Replication is much better than cold backups

Sun, Aug 17, 2008 02:58 AM
So, I wrote about the begining of our wild database issues. Since then, I have been fighting a cold, coaching little league football and trying to help out in getting our backup solutions working in top shape.  That does not leave much time for blogging.

Never again will we have ONLY a cold backup of anything.  We were moving nightly full database dumps and hourly backups of critical tables over to that box all day long.  Well, when the filesystem fails on both the primary database server and your cold backup server, you question everything.  A day after my marathon drive to fix the backup server and get it up and running, the backup mysql server died again with RAID errors.  I guess that was the problem all along.  In the end, we had to have a whole new RAID subsystem in our backup database server.  So, my coworker headed over to the data center to pull the all nighter to get the original, main database server up and running.  The filesystem was completely shot.  ReiserFS failed us miserably.  It is no longer to be used at dealnews.

Well, today at 6:12PM, the main database server stops responding again.  ARGH!!  Input/Ouput errors.  That means RAID based on last weeks experience.  We reboot it.  It reports memory or battery errors on the RAID card.  So, I call Dell.  Our warranty on these servers includes 4 hour, onsite service.  They are important.  While on the phone with Dell, I run the Dell diagnostic tool on the box.  During the diagnostic test, the box shuts down.  Luckily, the Dell service tech had heard enough.  He orders a whole new RAID subsystem for this one as well.

There is one cool thing about the PERC4 (aka, LSI Megaraid) RAID cards in these boxes.  They write the RAID configuration to the drives as well as on the card.  So, when a new blank RAID card is installed, it finds the RAID config on the drives and boots the box up.  Neato.  I am sure all the latest cards do it.  It was just nice to see it work.

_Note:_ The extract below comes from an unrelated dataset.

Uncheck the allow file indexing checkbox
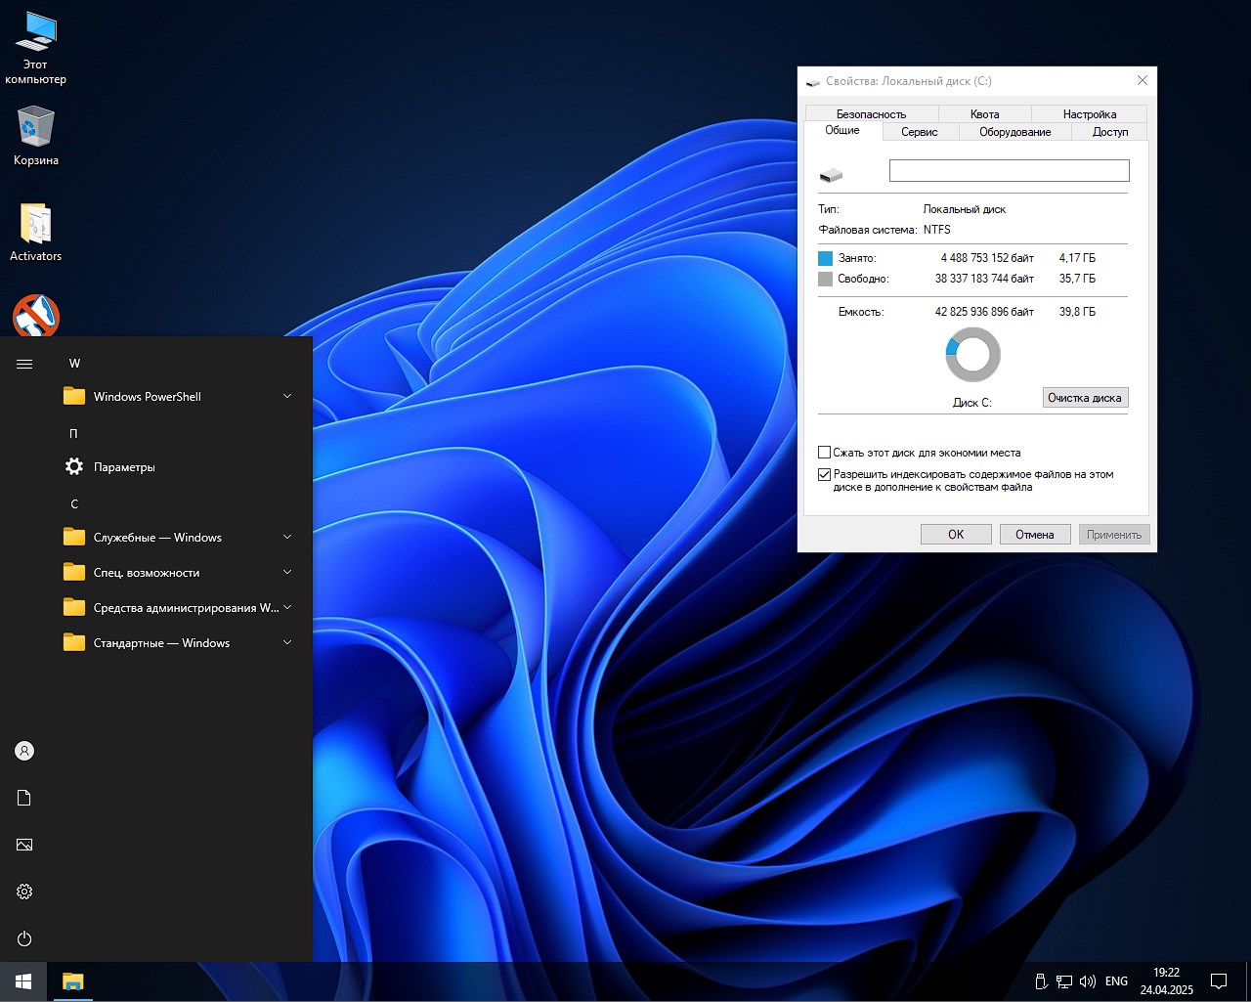 click(x=824, y=475)
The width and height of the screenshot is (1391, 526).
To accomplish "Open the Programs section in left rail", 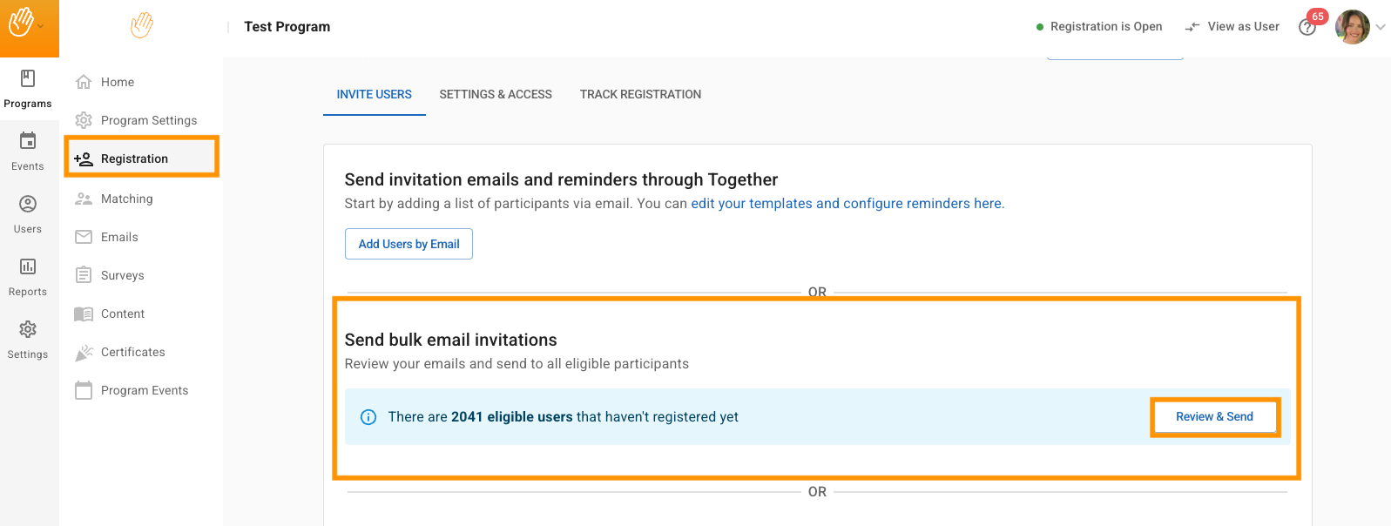I will [x=28, y=89].
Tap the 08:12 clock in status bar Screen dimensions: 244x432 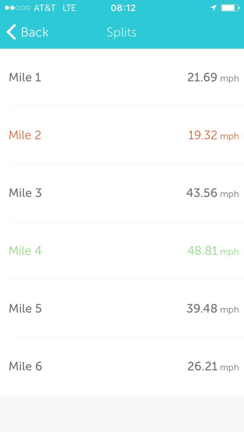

So, box came up, but this time we had Innodb corruption.  XFS did a fine job in keeping the filesystem in tact.  So, we had to go from backups.  But, this time we had a live replicated database that we could just dump and restore.  We should have had it all along, but in the past (i.e. before widespread Innodb) we were gun shy about replication.  We had large MyISAM tables that would constantly get corrupted on the master or slave and would halt replication on a weekly basis.  It was just not worth the hassle.  But, we have used it for over a year now in our front end database servers with an all Innodb data set.  As of now, only two tables in our main database are not Innodb.  And I am trying to drop the need for a Full-Text index on those right now.

So, here is to hoping our database problems are behind us.  We have replaced almost everything in one except the chassis.  The other has had all internal parts but a motherboard.  Kudos to Dell's service.  The tech was done with the repair in under 4 hours.  Glad to have that service.  I recommend it to anyone that needs it.
Gravatar for erin oneill

erin oneill Says:

I'm surprised about the MyISAM replication problems? At my last job we had nothing but problems with InnoDB and replication (we kept hitting a known bug). The MyISAM Master with many slaves never crashed, nor did the slaves. Never any corrupt data. Now I did run a nightly analyze script to analyze the MyISAM tables.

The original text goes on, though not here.